Formastat™ -- Clinically Proven Anti-estrogen
Reprinted by permission from William Llewellyn, author of Anabolics 2002
Molecular Nutrition, the company that introduced the first steroidal aromatase inhibitor to the sports supplement market just a year ago, has teamed up with Syntrax Innovations to bring the war on estrogen to a close, once and for all. Formastat™ contains the suicide aromatase inhibitor formestane (4-hydroxyandrostenedione), a clinically proven anti-estrogen exceedingly more potent than any supplement to come before it. 6-oxo-androstenedione, chrysin, indole-3-carbinol, calcium d-glucarate, trihydroxystilbene, not even our old Viratase (5-alpha-androstanedione) can't come close. All of them combined in one capsule still wouldn't even have a shot. Formastat™ is such a revolutionary advance in the area of estrogen suppression because it contains the only agent backed by not one but numerous placebo-controlled human medical studies, and so effective it is actually a prescription breast cancer drug in other countries.
Formestane (4-hydroxyandrostenedione)
Suicide Aromatase Inhibitor
Formastat is in many regards similar to a competitive steroidal aromatase inhibitor like Viratase. Both are steroidal compounds that work by attaching to the active binding site of the aromatase enzyme, preventing it from interacting with other steroids (such as testosterone) that are capable of being converted to estrogen. With the enzyme binding site occupied, it is for all intents and purposes inactive. If the inhibitor is present in a high enough level it will dramatically suppress estrogen concentrations in the blood. The difference between a competitive inhibitor like Viratase, and Formastat, is that the former will detach after some time, rendering the enzyme active again. Formastat on the other hand binds permanently with the aromatase enzyme, making it useless until the body actually replaces it through the normal metabolic attrition of enzymes. This type of compound is called a suicide or irreversible aromatase inhibitor, and has the benefit of being both highly selective in its action on estrogen and long-lasting in effect.

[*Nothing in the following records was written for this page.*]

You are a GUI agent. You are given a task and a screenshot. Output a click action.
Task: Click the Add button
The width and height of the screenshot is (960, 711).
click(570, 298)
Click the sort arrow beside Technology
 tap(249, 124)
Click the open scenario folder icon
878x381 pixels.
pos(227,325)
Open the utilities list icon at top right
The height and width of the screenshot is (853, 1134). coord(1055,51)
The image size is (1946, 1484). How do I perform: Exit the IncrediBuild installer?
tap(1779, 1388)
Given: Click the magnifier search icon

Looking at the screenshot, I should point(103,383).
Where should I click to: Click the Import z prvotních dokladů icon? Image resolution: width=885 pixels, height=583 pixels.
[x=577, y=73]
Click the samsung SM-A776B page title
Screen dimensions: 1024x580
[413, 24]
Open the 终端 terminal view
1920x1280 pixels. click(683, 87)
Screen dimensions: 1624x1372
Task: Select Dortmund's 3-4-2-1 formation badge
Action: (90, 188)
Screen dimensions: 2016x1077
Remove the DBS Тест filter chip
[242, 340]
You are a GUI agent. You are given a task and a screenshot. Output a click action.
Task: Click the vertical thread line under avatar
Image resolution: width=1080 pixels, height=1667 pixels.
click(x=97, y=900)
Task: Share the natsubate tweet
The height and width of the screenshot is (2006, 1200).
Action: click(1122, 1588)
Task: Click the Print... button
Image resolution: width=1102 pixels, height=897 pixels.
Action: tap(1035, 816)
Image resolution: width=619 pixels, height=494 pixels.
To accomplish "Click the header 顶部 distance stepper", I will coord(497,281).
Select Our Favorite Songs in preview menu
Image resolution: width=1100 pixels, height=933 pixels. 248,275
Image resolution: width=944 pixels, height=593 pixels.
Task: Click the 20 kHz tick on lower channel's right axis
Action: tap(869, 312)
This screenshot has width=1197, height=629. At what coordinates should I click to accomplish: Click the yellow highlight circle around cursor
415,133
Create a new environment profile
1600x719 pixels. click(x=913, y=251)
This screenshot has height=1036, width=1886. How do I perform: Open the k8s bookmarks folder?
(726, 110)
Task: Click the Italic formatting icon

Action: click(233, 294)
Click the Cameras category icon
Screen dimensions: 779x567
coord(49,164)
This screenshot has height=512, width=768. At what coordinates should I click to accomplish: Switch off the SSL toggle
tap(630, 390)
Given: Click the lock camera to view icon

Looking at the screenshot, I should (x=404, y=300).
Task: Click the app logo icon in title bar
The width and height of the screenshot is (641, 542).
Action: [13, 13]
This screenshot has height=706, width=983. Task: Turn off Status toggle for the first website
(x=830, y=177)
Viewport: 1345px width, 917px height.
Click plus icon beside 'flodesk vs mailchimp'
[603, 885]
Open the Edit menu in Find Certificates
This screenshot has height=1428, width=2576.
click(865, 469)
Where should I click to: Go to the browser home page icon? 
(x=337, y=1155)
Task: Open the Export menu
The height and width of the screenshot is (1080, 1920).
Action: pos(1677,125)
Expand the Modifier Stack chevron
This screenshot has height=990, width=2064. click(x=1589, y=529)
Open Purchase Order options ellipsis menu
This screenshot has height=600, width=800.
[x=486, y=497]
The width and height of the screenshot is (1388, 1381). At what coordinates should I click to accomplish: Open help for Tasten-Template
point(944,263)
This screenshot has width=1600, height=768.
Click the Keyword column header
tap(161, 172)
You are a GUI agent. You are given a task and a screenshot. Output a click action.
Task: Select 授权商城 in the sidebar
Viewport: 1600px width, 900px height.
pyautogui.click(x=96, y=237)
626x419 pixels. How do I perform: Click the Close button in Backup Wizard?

Because of its potent estrogen-suppressing action, 4-hydroxyandrostenedione has been successfully used on breast cancer patients in many other countries including England, Germany, Switzerland, Spain, Australia, New Zealand, Italy and Malaysia.12345678 It has been shown to be an effective option often compared to tamoxifen (a prescription drug). Those of us in the bodybuilding world looking to mitigate the physiological effects of estrogen for other purposes have likewise been confronted for the first time with a legal supplement that has all the actions and potency of a pharmaceutical agent, which would normally be obtained only with a doctor's prescription.
Dose and Pharmacokinetics
After oral administration peak levels of 4-hydroxyandrostenedione are reached in the blood at approximately 1.5 hours, and the drug is cleared from the body with a half-life of approximately 3 hours. Due to its nature as an irreversible inhibitor, its estrogen-suppressing activity outlives it actual active lifespan in the bloodstream. Studies have demonstrated that maximum estrogen suppression is achieved with an oral dose of only 250mg per day12. Doubling this dose to 500mg, or even quadrupling it to 1000mg, was shown to have no effect on aromatase inhibition or estrogen levels appreciably different from the 250mg dose.
The Need for Estrogen Maintenance
Estrogen has both positive and negative effects that you should be aware of. On the positive it supports "good" high density cholesterol, increases muscle glucose utilization for tissue growth and repair, and even increases androgen receptor concentrations in various tissues. It is now understood that estrogen serves many useful purposes in men, particularly if we are looking for rapid muscle mass gain. If bulk is the goal it is therefore usually advised to hold off on estrogen maintenance compounds until there is a clear need for them. This brings us to the negative side of estrogen, namely that it can work to hide muscle definition by increasing water retention and fat buildup. It can also promote gynecomastia (the development of female breast tissue) in men if levels get too high. Since androgens and estrogens playing opposing roles on the disposition of body fat and the growth of mammary tissues, maximizing the ratio between these two hormones is often an important objective, particularly at times when dieting and cutting are key goals or gynecomastia is a worry because strongly aromatized hormones such as testosterone are being supplemented.
Testosterone Stimulation
Despite the fact that 4-hydroxyandrostenedione is also a weak prohormone to the anabolic steroid 4-hydroxytestosterone as an aromatase inhibitor, it also possesses notable testosterone stimulating properties. Whatever weak androgenic activity it may have is more than compensated for by its strong ability to lower estrogen levels. This action, of course, reduces the suppressive signal estrogen sends to your brain (estrogen is a main feedback signal to control the release of testosterone), increasing the testicular output of testosterone. In-vivo human studies show clearly that 4-hydroxyandrostenedione will suppress estrogen concentrations at levels that were not high enough to suppress gonadotropins13. Studies using 250mg to 500mg of 4-hydroxyandrostenedione injected every 2 weeks, or oral doses as high as 1000mg daily have failed to show any notable suppressive effect towards testosterone concentrations14. When the drug was given to men, including oral doses as high as 500mg (double the maximum recommended dose), we have seen measurable increases in serum testosterone concentrations 15 16 17. Due to the theoretical potential for androgenic feedback inhibition at high doses we do recommend, however, keeping within the recommended dosage range, and perhaps even limiting the dose to 2-3 caps per day, at times when increasing testosterone levels is a primary focus of use.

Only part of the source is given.